Antes, Green tinha referido que pensava ser apenas um assalto, que a ideia seria “apenas” amarrar James Jordan para fugir com o carro e que depois dos disparos de Demery ajudou o seu amigo de infância a levar o corpo para um pântano. Mais tarde, em tribunal, não quis falar mais. Agora, pode ser libertado, sendo que Demery também estará perto de conseguir a liberdade condicional mas pelo comportamento na prisão.

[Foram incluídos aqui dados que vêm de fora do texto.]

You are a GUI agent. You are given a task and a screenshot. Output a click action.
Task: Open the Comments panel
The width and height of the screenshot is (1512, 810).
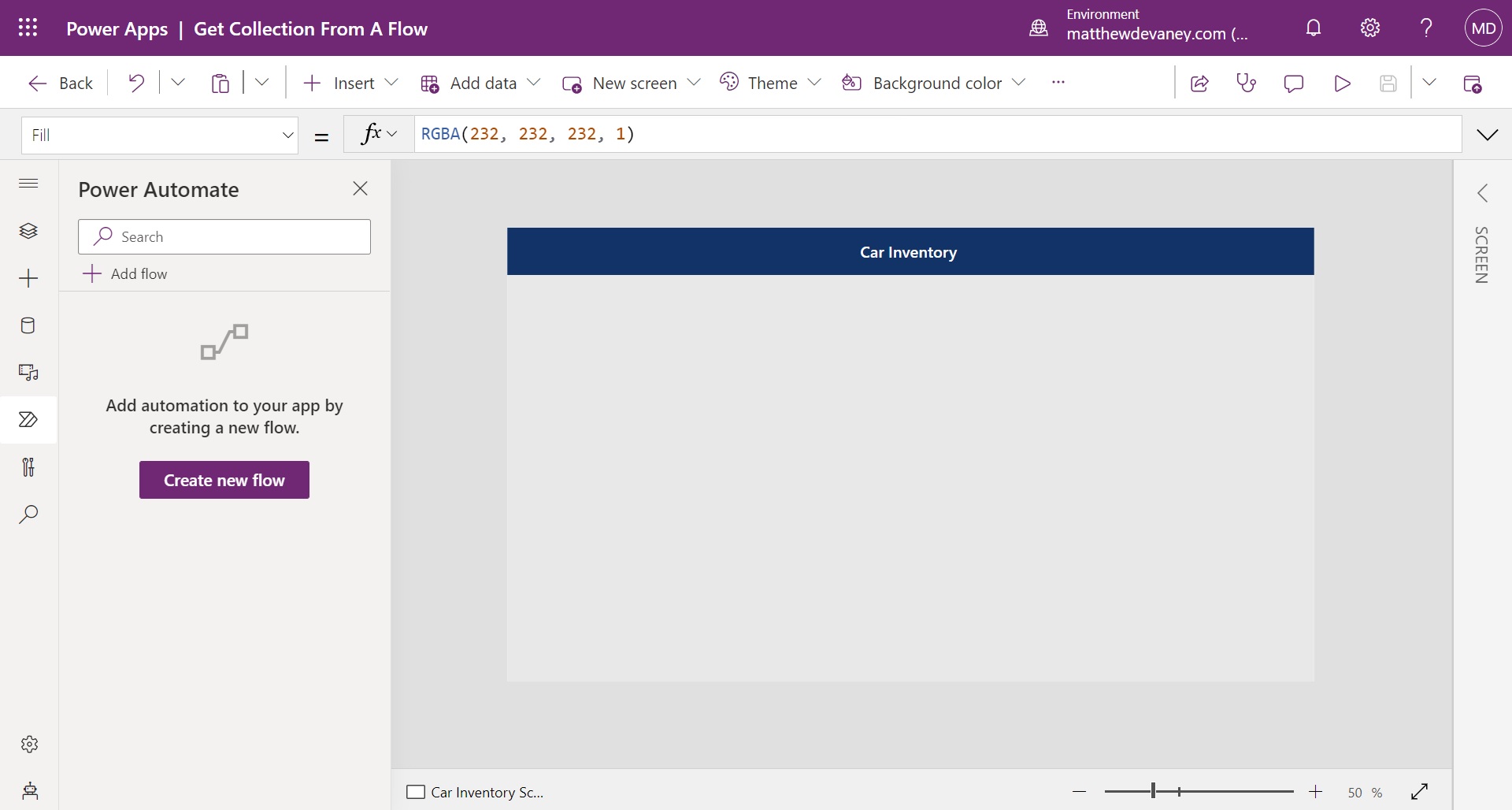point(1294,83)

“Nunca fui tão assombrado por um caso como aconteceu neste em específico. Todos os dias agora vivo com o remorso, a dor e o sofrimento causados pelas minhas decisões de juventude”, argumentou o antigo juiz Gregory Weeks, citado pela ABC News. “Quando ouvi o juiz falar em nome do Daniel, chorei. Fiquei estupefacto com tudo”, comentou o reverendo Thomas Jones, conhecido defensor da justiça criminal que foi acompanhando o caso de Daniel Green ao longo dos anos. A WRAL TV, estação da Carolina do Norte, elencou uma série de desenvolvimentos menos conhecidos nas últimas três décadas, da questão da arma a uma alegada entrevista de Larry Demery em 1993 onde teria confessado a uma jornalista o crime, passando pelo encontro em 2018 entre Demery e a advogada Christine Mumma, que representa Daniel Green, onde foi assumido que o testemunho dado em tribunal foi a pedido dos investigadores em troca de um melhor acordo após o julgamento. Apesar disso, nada mudou. Agora, o caso pode finalmente ter um novo capítulo.